Disamping itu selain sedang terlibat sebuah perang dengan kepolisian Cymbeline
juga sedang berada dalam bahaya dari istri keduanya, Queen (Milla Jovovich), yang juga memiliki sebuah rencana buruk.
Sebenarnya tidak ada yang begitu mengganggu dari
sinopsis diatas tadi karena secara garis besar itu yang kita cari dari kisah
karya Shakespeare, beberapa masalah besar yang kemudian menyebabkan
kesalahpahaman yang perlahan menjadi besar, serius, bahkan terkadang liar dan
menggila. Itu yang membuat impresi awal Cymbeline
tampak menjanjikan karena bukan hanya jajaran cast yang ia miliki terhitung
oke, materi dasar yang ia miliki juga mumpuni, sebuah jaminan dari tampilan
penuh eksperimental dari seorang Michael
Almereyda (Hamlet) juga semakin membuat film ini tampak menjanjikan. Tapi
ternyata hal yang awalnya menjadi sebuah daya tarik tadi justru menjadi
penyebab utama mengapa Cymbeline
terasa membosankan, karena ia berekspresi terlalu liar dan lepas sehingga
menghilangkan cita rasa Shakespeare itu sendiri.

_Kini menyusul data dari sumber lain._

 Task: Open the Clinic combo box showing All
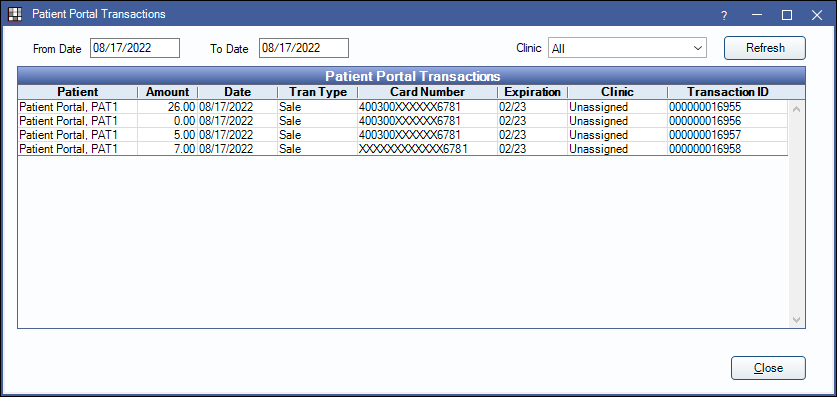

Hal yang paling menjengkelkan dari film ini ketika kamu
seperti dijanjikan sebuah pertarungan berbagai masalah yang menarik namun pada
akhirnya yang kamu peroleh adalah sebuah kekacauan yang kusut dan monoton. Cymbeline terlalu sombong dalam usaha
menjadikan kisah klasik itu tampil dengan rasa modern, ia bahkan tidak tampak
serius dan menjaga magis dari materi dasarnya, eksperimen sana sini dengan alur
yang kusut dan tidak jarang menghasilkan kesan absurd yang mengganggu. Ini
seperti menyaksikan seorang pria penggila EDM
yang menari-nari ditengah keramaian menggunakan headphone dan menghasilkan
gerakan-gerakan liar yang mengganggu orang-orang disekitarnya. Cymbeline punya momen yang menarik tapi
dengan modernisasi yang tidak cermat
jangan heran jika kamu akan menemukan saat-saat konyol yang mengundang
tawa.
Ya, tawa, padahal Cymbeline
sendiri merupakan sebuah kisah tragedi dengan masalah utama berupa kejahatan.

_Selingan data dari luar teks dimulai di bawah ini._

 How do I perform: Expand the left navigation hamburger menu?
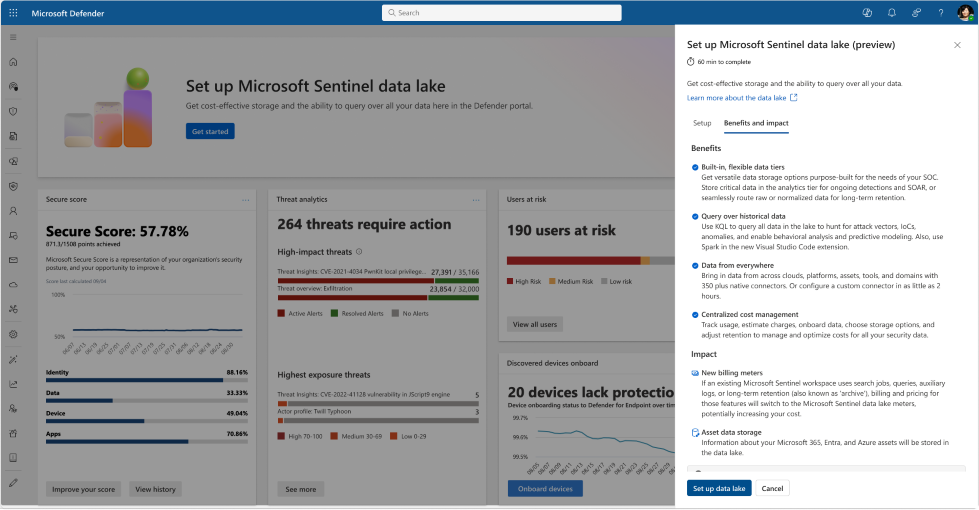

Tidak adanya rasa takut dalam bereksperimen menyebabkan Almereyda gagal
membangun karakter untuk dapat meraih hati penonton, hal yang sebenarnya
penting dalam rangka menciptakan intimitas sehingga kita dapat merasakan
sensitifitas dari pertunjukkan yang ia berikan. Tidak peduli seberapa ekstrim
modifikasi yang ia tampilkan salah satu tugas utama Cymbeline sebagai film yang menggunakan Shakespeare sebagai jualan utamanya adalah merangsang kita untuk
tenggelam bersama pesona yang ia miliki sembari merasakan berbagai makna
referensial yang ia bawa. Jangankan mencapai hal tersebut untuk membuat
penonton merasa tidak canggung saja dengan sajian yang mereka dapatkan film ini
gagal, dialog Bard yang kaku, narasi berbelit-belit, hingga para pemeran yang
seperti terasa sia-sia dibalik usaha keras dan tidak buruk yang mereka lakukan dalam membangun karakter, kerap stuck karena cerita dan menyisakan Dakota Johnson sebagai satu-satunya penampil yang cukup memikat.

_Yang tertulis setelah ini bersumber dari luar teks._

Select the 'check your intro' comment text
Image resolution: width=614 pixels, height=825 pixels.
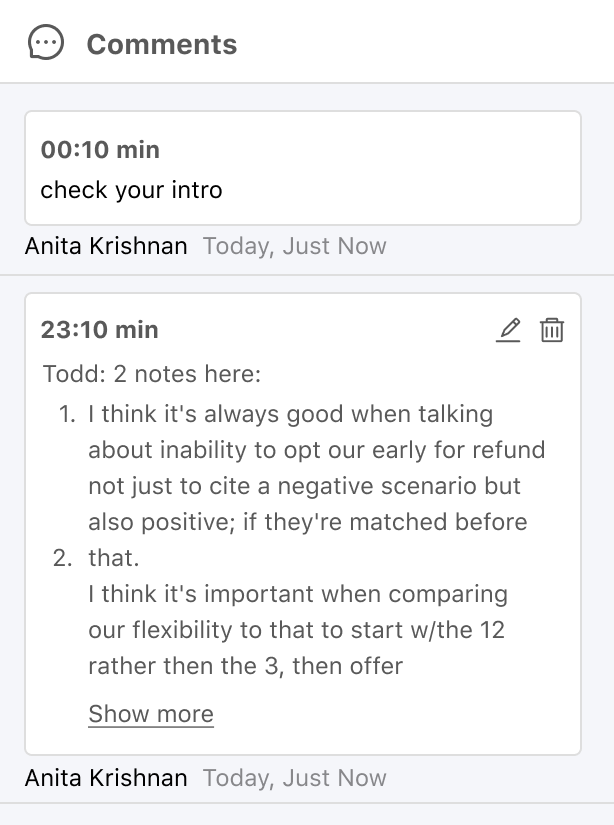(x=131, y=190)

Cymbeline seperti sebuah film yang
menganggap Shakespeare's plays
hanyalah sebuah panggung teatrikal, ia seolah tidak memikirkan isi dan apa yang
terjadi di atas panggung itu. Penuh ambisi sehingga panggung terasa penuh
sesak, ia memberikan kamu banyak isu dan konflik yang menarik namun banyak pula
dari mereka yang perlahan mati kehabisan waktu. Jangankan meninggalkan sebuah
impresi yang epik, untuk menjahit cerita menjadi satu kesatuan yang menarik
sehingga membuat penonton merasakan debaran dan intensitas dari sebuah drama Shakespeare saja film ini tidak mampu.